This story is part of a column series focusing on race. The Opinions desk is taking a moment to pause, reflect and share different perspectives on this issue.
Dear Marquette,
I’m from a small, mostly white, town where issues of race don’t seem to manifest themselves in the horrific ways which are so prevalent amid recent headlines and social media feeds. Tragedies like the recent deaths of George Floyd and Breonna Taylor aren’t something I think you’d ever see where I am from. I’ve never experienced, or even witnessed for that matter, police brutality, workplace discrimination or harassment due to my skin color, and for the majority of my life racism felt foreign to me.
But then again I’m white.
And because I’m white, I had the privilege of growing up without the burden of inequality on my mind. It wasn’t as if my community was altogether void of prejudice — prejudice just didn’t affect me. I like many people in that small town ignored racism because I could ignore racism.
I’m now approaching my second year at Marquette University and I can’t say much is different than the place where I grew up. In many regards, Marquette is exactly what you would want from a college experience — great instructors, a beautiful campus, plenty of things do and see — but behind the manicured buildings, and motivational slogans and the perpetual pageantry of school spirit, there is something deeply wrong with Marquette.
The student body is predominately white — around 70% — in a city where people of color are the majority, according to the Office of Institutional Research and Analysis.
While young, mostly white, students are building a themselves a brighter future on campus, in blocks adjacent, there are people whose futures have been forever changed by Milwaukee’s ugly past: redlining, police brutality and the subsequent disparities in housing, healthcare and education. This goes largely unknown and unacknowledged on campus.

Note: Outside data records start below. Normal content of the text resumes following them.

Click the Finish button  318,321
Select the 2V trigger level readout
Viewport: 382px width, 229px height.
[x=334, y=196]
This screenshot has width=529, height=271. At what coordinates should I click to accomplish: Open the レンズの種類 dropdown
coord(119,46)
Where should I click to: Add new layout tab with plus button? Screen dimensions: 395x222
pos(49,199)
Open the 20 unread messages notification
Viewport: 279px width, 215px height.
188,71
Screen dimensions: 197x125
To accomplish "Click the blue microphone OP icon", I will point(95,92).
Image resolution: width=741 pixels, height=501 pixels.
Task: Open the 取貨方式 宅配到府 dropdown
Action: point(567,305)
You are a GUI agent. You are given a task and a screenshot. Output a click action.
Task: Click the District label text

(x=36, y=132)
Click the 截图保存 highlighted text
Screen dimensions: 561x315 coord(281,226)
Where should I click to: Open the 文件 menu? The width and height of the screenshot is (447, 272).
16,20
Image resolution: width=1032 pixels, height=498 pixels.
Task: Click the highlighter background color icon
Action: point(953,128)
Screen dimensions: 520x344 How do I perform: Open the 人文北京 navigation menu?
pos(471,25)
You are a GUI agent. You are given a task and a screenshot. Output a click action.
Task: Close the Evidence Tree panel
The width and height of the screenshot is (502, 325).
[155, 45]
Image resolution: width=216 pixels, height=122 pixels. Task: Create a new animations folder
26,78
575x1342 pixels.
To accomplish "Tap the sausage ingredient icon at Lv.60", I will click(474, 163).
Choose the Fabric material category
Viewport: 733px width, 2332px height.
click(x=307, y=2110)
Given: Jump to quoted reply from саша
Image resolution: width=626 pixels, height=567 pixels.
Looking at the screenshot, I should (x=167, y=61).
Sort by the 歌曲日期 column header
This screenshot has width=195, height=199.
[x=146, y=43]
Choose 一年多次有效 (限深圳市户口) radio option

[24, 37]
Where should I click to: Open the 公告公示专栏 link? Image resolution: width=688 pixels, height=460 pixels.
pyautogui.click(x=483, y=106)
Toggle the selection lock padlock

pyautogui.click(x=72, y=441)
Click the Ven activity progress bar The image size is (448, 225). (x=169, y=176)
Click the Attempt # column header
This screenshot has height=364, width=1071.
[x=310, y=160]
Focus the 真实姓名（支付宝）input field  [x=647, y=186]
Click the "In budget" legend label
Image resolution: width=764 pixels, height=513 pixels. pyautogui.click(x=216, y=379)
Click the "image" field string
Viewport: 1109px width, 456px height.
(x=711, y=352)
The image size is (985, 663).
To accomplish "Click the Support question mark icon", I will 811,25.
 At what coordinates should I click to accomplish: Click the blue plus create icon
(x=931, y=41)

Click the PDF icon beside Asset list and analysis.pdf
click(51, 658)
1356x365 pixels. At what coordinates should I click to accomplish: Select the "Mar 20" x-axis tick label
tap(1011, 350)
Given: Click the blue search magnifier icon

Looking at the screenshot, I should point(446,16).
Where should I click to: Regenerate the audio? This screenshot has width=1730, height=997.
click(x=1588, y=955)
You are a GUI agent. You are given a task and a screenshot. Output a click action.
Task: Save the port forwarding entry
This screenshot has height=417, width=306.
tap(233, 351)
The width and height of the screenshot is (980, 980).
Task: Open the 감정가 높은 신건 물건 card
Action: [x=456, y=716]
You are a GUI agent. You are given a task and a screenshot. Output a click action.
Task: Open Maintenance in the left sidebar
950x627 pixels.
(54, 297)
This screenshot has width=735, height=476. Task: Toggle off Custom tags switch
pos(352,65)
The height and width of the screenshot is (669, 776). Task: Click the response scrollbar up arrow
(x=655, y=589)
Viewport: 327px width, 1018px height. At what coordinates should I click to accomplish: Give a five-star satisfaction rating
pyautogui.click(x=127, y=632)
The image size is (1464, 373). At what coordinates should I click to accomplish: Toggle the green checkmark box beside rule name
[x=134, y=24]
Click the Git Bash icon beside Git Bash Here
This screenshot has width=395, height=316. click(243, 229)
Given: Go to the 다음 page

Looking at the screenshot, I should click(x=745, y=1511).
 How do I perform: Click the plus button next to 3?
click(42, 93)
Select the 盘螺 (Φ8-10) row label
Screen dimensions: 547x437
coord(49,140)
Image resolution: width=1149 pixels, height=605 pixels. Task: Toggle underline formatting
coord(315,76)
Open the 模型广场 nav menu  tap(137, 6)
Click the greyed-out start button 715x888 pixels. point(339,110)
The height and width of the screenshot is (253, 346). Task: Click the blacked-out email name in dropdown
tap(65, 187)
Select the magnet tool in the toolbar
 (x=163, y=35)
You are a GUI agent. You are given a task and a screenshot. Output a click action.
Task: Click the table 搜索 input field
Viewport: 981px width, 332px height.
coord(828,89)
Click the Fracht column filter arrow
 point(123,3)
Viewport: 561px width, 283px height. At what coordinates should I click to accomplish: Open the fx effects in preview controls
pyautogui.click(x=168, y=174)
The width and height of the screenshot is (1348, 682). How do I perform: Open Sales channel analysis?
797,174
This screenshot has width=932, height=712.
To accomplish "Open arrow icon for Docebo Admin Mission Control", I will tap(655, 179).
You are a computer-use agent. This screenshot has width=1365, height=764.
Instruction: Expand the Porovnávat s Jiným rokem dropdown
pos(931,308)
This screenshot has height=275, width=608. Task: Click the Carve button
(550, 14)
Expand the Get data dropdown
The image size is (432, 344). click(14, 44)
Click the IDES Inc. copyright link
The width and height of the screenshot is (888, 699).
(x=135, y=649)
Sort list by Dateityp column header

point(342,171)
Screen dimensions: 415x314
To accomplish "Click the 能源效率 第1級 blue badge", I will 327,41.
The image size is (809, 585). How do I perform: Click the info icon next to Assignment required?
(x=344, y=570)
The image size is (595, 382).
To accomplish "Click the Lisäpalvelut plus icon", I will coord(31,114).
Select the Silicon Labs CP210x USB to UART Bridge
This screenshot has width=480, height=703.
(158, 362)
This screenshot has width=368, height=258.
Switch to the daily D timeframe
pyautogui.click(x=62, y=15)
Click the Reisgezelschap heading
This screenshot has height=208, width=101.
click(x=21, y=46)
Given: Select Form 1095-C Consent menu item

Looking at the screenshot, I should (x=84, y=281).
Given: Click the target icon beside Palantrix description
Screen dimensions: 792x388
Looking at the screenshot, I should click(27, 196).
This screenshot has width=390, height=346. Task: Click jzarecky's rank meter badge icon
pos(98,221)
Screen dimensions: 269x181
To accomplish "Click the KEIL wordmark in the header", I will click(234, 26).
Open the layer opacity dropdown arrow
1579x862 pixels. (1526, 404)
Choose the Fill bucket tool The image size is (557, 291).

It’s as if Marquette operates within its own distorted reality between Kilborn Avenue and Clybourne Street — the infamous “Marquette bubble” as it’s known by students.
In retrospect, I think I ended up at Marquette because it reminded me of home — because some part of me wanted to live in bubble rather than venture out and see the world and acknowledge all its problems for what they really are.
A certain passive mentality exists in places like Marquette and my hometown; a culture of apathy toward a problem so long as you can’t see it in your own neighborhood. It essentially means doing nothing, taking no action to solve or understand the issue, and upholding this mentality is and always will be the easiest way to respond to injustices like racism.
In our collective apathy, however, we all send a powerful and unfortunate message to individuals like former police officer Derek Chauvin, those who perpetuate racial prejudice because we give them the ability to.
By the time Chauvin crossed paths with George Floyd, a 46-year-old Black man, 18 complaints had already been filed against him — there were 18 opportunities to prevent what Chauvin would inevitably do.
But all of them went unnoticed or ignored, which gave Chauvin the opportunity to detain Floyd over a counterfeit twenty-dollar bill and kneel on Floyd’s neck for eight minutes and 46 seconds, ultimately killing him May 25.
The past few weeks, I’ve thought a lot and often about the death of George Floyd as I’m sure many people have. It makes me feel disappointed — in my country, in my community and in myself — because Floyd died not because of one rogue, racist cop but because we all accepted a culture of willing ignorance toward systemic discrimination.
Chauvin killed Floyd because we allowed him to.
The Black Lives Matter movement, and more broadly the movement for racial equality, cannot fall only to those afflicted by inequities. Now more than ever, action must be taken by each and every able person.
On Marquette’s campus, discourse on race cannot exclusively apply to minority students or Black students who make up 4% of the student body. Questions of discrimination cannot be posed only after an insensitive social media post or the wrongful targeting of a person of color by law enforcement.
The conversation must be continuous and consistent. It must include the administration, staff and students —especially white students, like me, who for so long have been silent when speaking up could have saved lives.
You and I have a choice.
We can ignore the problem, avoid the problem and pretend it doesn’t exist. Or we can start talking and taking action.
Sincerely,
A white, second-year student of Marquette University no longer living in a bubble
Sam • Jun 16, 2020 at 8:05 pm
While I get the intent behind taking most of this article to acknowledge your own privilege, and inability to acknowledge the implications of the systemic racism around you, I feel like your piece may unfortunately accomplish nothing, except for maybe creating an unnecessary and distracting discourse that is yet again centered around white people, in a time that it is less needed than ever. I understand that you’re having a moment, but if you haven’t noticed, people of color have been having a moment in this country since it’s inception. So forgive me, as a person of color, for not being receptive to an article that is so far from the mark it’s trying to hit. When you say “we” allowed this to happen, you’re inadvertently disregarding the presence of people of color on campus, and continue to use your privilege to keep them out of conversations regarding their own wellbeing. I’m not saying you, as a white person, cannot be an ally, that’s the furthest from the truth. But I think that it’s worth considering that this problem does not revolve around you, as a white person.